It's funny you know, I didn't think Microsoft paid hackers and I use the term hackers loosely, for finding security holes but in a turn of events Microsoft is offering a bounty on the hackers responsible for Conficker worm.
Microsoft offer a bounty to find the culprits and yet they do not offer a reward for those who find and prove to Microsoft the existence of current security holes before releasing that information to the hacker community.
Let me play Devil's Advocate for a moment, if you will. Try to put yourself in the hackers mind. You're a programmer, you cannot get work as some areas of the market are saturated. You end up in some low skilled, low responsibility, low paid job and don't get to satisfy your mind. You've probably also got a lot more time on your hands after work.
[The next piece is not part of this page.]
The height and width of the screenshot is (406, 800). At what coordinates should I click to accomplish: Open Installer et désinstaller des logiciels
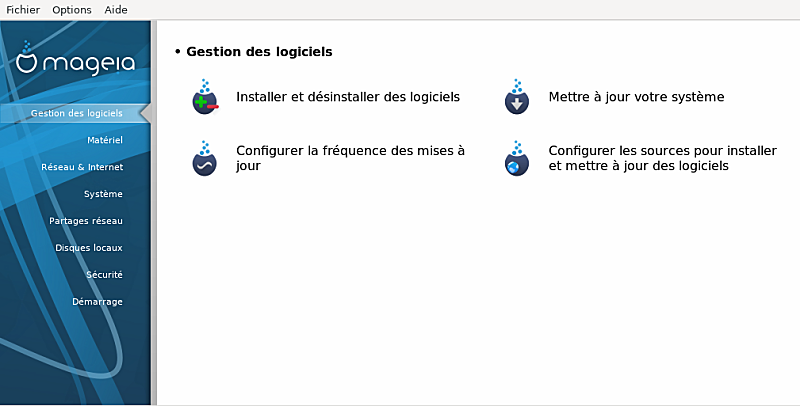(x=348, y=98)
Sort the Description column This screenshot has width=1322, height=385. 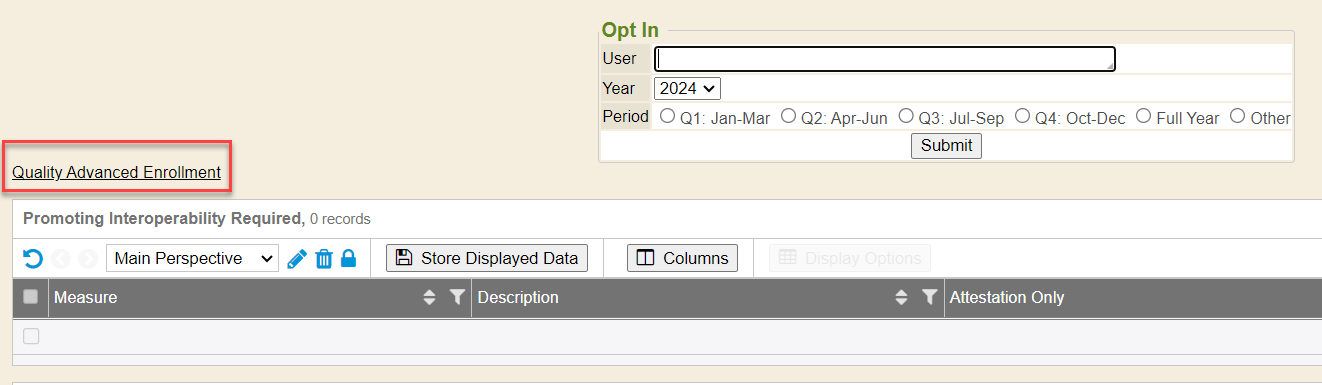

There's no financial reward from Microsoft for finding security holes and writing a patch or at least informing Microsoft before things hit the fan so what is left for them to do? Well of course they could still inform Microsoft...it is the right thing to do. Then let me ask you this, why is there an ever increasing amount of cyber crime?
It's simple Microsoft, if you were offering good money for discovery and proof of these security holes without leaking to the media or hacker community you might find a decrease in these threats. I doubt it would remove them completely, but the guy at the hacker level in the whole global cyber crime syndicate might change alliances if it were worth their while.
You win! I ROCK!
Good night Seattle.